- EXERCISE DESCRIPTION -
Print the data below exactly, but only the lines from the one containing "Acids & Corrosive (900, 2007)" down to the one containing "Home (138, 264)", inclusive.

[Dataset excerpts]
____________

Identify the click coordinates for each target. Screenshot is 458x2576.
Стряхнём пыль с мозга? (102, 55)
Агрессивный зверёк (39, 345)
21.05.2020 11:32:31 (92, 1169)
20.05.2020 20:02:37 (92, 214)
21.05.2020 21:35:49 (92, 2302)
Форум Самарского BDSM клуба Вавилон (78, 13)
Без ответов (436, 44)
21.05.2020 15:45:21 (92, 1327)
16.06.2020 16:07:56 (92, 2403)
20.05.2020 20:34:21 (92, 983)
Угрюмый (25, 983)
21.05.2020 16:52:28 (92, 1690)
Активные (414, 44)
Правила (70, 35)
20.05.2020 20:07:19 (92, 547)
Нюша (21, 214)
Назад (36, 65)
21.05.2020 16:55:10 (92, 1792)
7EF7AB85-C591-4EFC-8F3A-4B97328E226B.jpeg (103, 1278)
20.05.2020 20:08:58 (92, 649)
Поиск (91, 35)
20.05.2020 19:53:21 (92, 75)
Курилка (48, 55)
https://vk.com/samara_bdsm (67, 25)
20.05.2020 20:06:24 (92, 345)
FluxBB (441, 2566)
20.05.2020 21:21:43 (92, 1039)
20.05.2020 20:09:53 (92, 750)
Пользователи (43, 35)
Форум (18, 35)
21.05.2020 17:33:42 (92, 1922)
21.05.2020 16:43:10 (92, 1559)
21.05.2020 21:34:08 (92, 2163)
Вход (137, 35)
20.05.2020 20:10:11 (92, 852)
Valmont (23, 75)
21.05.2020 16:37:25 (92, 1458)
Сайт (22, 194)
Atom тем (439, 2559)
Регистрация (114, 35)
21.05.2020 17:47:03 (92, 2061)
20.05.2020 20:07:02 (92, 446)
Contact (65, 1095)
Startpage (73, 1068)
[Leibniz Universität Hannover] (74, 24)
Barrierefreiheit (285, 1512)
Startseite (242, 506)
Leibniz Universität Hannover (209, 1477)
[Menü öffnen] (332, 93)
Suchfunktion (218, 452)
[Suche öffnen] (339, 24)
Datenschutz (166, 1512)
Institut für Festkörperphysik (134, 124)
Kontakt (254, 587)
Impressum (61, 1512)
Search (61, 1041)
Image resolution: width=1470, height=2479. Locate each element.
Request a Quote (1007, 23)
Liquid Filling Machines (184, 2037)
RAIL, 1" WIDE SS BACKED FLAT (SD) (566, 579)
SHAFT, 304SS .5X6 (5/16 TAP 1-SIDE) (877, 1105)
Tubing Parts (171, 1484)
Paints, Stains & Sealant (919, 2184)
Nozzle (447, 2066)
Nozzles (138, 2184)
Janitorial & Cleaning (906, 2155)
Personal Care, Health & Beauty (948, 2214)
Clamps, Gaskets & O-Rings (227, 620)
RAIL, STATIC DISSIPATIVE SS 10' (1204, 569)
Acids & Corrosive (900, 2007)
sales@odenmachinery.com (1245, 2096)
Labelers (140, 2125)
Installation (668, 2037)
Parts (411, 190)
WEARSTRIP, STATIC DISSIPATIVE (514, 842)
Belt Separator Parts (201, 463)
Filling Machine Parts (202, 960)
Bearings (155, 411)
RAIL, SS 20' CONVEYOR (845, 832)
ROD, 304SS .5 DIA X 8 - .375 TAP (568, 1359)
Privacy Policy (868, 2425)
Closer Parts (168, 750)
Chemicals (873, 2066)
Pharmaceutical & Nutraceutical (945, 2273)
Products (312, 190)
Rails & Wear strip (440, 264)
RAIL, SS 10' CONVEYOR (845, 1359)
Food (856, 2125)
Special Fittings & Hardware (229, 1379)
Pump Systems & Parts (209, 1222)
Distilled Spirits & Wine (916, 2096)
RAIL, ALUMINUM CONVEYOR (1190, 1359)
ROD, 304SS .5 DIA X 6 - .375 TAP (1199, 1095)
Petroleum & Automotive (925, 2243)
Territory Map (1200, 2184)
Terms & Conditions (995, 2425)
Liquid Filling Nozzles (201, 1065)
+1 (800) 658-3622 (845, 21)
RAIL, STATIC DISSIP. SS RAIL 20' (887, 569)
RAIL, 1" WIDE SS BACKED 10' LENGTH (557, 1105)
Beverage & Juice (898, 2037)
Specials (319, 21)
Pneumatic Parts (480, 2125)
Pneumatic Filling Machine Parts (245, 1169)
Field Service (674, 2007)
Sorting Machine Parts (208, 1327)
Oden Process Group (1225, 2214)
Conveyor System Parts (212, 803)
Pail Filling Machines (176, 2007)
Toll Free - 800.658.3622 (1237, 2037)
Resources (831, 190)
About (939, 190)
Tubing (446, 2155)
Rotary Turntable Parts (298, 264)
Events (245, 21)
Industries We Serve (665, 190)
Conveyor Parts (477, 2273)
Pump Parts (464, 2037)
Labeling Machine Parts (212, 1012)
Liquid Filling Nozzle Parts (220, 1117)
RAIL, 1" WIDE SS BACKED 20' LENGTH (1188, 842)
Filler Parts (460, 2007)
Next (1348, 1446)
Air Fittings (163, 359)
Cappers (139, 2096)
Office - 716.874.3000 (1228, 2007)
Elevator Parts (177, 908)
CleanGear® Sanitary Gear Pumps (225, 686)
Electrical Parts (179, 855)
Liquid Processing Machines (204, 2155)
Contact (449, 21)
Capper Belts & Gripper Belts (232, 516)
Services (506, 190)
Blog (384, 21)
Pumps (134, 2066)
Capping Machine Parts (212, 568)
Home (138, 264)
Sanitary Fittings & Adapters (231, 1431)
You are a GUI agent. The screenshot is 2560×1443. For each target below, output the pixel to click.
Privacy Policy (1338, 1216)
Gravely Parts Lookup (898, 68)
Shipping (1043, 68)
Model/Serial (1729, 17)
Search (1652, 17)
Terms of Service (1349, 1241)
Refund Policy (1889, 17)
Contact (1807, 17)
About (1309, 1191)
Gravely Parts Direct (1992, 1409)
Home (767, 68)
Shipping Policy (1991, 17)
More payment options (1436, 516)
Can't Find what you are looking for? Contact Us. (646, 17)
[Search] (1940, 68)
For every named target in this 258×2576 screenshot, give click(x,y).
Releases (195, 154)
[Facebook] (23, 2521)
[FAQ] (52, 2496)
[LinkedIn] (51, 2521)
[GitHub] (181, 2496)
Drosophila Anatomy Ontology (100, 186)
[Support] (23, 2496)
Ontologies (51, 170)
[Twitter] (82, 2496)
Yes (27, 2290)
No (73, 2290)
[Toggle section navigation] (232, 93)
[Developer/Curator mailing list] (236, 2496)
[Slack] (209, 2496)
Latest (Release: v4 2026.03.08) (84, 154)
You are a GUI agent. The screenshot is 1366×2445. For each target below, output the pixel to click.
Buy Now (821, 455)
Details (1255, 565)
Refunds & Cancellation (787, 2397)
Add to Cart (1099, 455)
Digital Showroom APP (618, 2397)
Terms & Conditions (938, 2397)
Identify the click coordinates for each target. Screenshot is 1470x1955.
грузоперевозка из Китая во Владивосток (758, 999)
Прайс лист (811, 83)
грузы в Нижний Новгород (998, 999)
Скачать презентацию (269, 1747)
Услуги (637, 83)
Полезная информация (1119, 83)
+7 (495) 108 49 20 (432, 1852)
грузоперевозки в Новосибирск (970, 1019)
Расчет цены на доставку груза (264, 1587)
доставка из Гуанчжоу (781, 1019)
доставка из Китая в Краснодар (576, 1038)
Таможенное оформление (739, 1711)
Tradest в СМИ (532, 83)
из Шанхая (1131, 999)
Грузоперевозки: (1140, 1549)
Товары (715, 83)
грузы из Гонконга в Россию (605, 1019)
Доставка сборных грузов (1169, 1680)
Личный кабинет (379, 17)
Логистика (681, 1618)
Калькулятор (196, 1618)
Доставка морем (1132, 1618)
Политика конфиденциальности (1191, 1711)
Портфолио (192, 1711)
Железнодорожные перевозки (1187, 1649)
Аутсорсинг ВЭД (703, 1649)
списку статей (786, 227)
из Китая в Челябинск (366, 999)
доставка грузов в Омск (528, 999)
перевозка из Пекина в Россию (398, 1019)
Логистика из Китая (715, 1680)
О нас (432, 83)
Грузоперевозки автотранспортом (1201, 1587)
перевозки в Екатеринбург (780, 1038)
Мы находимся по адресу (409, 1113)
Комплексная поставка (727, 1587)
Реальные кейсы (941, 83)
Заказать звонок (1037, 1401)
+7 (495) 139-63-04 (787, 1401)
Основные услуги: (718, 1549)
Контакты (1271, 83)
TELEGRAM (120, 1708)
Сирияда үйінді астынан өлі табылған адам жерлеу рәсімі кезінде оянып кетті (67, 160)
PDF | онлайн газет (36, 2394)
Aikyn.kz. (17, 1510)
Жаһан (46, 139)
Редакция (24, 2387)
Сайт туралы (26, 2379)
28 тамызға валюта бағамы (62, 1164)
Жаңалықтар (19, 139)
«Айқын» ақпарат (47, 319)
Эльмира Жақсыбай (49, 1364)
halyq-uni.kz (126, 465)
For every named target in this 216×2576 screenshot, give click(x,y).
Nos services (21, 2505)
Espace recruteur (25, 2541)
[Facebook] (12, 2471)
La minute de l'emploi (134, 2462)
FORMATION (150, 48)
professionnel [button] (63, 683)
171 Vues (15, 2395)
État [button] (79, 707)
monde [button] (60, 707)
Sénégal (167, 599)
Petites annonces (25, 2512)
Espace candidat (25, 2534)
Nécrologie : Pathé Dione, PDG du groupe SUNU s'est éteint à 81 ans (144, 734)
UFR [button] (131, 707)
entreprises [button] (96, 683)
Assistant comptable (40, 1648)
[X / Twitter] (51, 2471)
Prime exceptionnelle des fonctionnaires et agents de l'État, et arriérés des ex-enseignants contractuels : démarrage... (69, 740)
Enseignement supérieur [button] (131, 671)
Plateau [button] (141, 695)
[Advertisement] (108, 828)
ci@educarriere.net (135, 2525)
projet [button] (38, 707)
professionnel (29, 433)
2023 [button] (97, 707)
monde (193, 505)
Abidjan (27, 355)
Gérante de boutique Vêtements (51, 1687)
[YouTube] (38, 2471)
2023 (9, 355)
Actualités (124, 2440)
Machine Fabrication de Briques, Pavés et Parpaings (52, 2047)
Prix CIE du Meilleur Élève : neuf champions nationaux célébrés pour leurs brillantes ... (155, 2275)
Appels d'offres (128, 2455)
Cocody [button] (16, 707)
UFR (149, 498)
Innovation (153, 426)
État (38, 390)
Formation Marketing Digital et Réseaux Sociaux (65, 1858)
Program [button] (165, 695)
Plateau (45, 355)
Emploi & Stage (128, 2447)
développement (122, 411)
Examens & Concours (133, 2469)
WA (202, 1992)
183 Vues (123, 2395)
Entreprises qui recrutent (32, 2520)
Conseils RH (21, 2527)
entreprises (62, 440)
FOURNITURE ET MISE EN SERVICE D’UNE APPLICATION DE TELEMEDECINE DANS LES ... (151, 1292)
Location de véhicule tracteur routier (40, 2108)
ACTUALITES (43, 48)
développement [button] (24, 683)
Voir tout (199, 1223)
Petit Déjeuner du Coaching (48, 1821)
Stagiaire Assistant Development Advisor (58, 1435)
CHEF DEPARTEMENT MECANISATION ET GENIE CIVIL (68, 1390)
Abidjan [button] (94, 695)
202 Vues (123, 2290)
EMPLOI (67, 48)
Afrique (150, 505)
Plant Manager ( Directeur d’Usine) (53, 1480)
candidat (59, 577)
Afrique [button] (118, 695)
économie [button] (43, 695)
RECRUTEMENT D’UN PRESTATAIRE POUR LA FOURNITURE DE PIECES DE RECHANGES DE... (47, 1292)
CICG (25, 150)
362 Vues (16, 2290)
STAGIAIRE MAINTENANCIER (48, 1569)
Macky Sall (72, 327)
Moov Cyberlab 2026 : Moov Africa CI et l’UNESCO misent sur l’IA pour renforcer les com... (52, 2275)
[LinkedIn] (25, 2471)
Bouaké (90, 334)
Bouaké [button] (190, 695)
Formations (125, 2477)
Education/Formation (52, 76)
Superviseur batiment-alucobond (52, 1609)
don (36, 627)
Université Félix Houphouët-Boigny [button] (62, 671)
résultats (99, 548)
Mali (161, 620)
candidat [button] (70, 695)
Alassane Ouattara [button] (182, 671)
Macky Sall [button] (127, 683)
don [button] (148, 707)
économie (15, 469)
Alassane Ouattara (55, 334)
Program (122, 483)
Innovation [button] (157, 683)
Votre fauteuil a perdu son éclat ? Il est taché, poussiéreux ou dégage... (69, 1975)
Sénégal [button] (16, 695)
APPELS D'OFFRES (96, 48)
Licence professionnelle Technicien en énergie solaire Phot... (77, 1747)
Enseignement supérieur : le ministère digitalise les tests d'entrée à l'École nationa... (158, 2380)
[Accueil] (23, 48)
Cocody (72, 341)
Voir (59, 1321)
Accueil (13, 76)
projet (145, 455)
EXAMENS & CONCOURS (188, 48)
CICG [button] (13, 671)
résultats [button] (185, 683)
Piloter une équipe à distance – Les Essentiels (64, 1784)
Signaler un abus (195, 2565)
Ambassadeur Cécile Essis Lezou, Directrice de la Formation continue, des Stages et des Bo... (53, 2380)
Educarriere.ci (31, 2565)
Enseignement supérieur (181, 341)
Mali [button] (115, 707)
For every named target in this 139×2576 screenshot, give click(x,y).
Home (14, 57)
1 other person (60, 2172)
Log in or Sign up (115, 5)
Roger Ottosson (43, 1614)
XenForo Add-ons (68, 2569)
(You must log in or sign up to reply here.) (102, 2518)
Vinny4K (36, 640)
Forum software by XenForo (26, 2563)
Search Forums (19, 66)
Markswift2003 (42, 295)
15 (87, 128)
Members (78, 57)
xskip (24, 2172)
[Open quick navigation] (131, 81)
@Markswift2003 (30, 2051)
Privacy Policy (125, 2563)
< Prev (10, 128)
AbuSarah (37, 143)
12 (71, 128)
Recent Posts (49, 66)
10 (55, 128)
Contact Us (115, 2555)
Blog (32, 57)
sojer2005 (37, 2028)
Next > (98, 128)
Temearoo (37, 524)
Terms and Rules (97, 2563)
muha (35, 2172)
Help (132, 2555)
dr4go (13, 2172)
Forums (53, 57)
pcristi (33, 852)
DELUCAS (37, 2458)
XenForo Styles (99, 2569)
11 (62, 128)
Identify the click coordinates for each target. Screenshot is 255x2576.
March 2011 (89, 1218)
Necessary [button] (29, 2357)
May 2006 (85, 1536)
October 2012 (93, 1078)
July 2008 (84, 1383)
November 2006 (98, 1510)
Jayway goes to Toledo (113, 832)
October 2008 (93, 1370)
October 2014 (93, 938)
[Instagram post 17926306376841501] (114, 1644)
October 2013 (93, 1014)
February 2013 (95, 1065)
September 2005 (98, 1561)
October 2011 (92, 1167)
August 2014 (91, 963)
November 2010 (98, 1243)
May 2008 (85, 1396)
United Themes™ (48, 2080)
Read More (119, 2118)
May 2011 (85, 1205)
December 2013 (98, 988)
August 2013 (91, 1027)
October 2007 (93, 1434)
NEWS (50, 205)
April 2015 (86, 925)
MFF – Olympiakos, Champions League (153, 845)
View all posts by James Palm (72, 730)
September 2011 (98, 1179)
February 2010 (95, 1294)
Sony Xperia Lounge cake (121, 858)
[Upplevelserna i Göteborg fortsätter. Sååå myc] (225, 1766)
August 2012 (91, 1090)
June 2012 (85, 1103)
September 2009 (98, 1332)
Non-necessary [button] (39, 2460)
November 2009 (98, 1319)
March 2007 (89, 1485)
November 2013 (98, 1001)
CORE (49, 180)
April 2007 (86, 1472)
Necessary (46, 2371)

____________

- RESPONSE -
Acids & Corrosive (900, 2007)
sales@odenmachinery.com (1245, 2096)
Labelers (140, 2125)
Installation (668, 2037)
Parts (411, 190)
WEARSTRIP, STATIC DISSIPATIVE (514, 842)
Belt Separator Parts (201, 463)
Filling Machine Parts (202, 960)
Bearings (155, 411)
RAIL, SS 20' CONVEYOR (845, 832)
ROD, 304SS .5 DIA X 8 - .375 TAP (568, 1359)
Privacy Policy (868, 2425)
Closer Parts (168, 750)
Chemicals (873, 2066)
Pharmaceutical & Nutraceutical (945, 2273)
Products (312, 190)
Rails & Wear strip (440, 264)
RAIL, SS 10' CONVEYOR (845, 1359)
Food (856, 2125)
Special Fittings & Hardware (229, 1379)
Pump Systems & Parts (209, 1222)
Distilled Spirits & Wine (916, 2096)
RAIL, ALUMINUM CONVEYOR (1190, 1359)
ROD, 304SS .5 DIA X 6 - .375 TAP (1199, 1095)
Petroleum & Automotive (925, 2243)
Territory Map (1200, 2184)
Terms & Conditions (995, 2425)
Liquid Filling Nozzles (201, 1065)
+1 (800) 658-3622 (845, 21)
RAIL, STATIC DISSIP. SS RAIL 20' (887, 569)
RAIL, 1" WIDE SS BACKED 10' LENGTH (557, 1105)
Beverage & Juice (898, 2037)
Specials (319, 21)
Pneumatic Parts (480, 2125)
Pneumatic Filling Machine Parts (245, 1169)
Field Service (674, 2007)
Sorting Machine Parts (208, 1327)
Oden Process Group (1225, 2214)
Conveyor System Parts (212, 803)
Pail Filling Machines (176, 2007)
Toll Free - 800.658.3622 (1237, 2037)
Resources (831, 190)
About (939, 190)
Tubing (446, 2155)
Rotary Turntable Parts (298, 264)
Events (245, 21)
Industries We Serve (665, 190)
Conveyor Parts (477, 2273)
Pump Parts (464, 2037)
Labeling Machine Parts (212, 1012)
Liquid Filling Nozzle Parts (220, 1117)
RAIL, 1" WIDE SS BACKED 20' LENGTH (1188, 842)
Filler Parts (460, 2007)
Next (1348, 1446)
Air Fittings (163, 359)
Cappers (139, 2096)
Office - 716.874.3000 (1228, 2007)
Elevator Parts (177, 908)
CleanGear® Sanitary Gear Pumps (225, 686)
Electrical Parts (179, 855)
Liquid Processing Machines (204, 2155)
Contact (449, 21)
Capper Belts & Gripper Belts (232, 516)
Services (506, 190)
Blog (384, 21)
Pumps (134, 2066)
Capping Machine Parts (212, 568)
Home (138, 264)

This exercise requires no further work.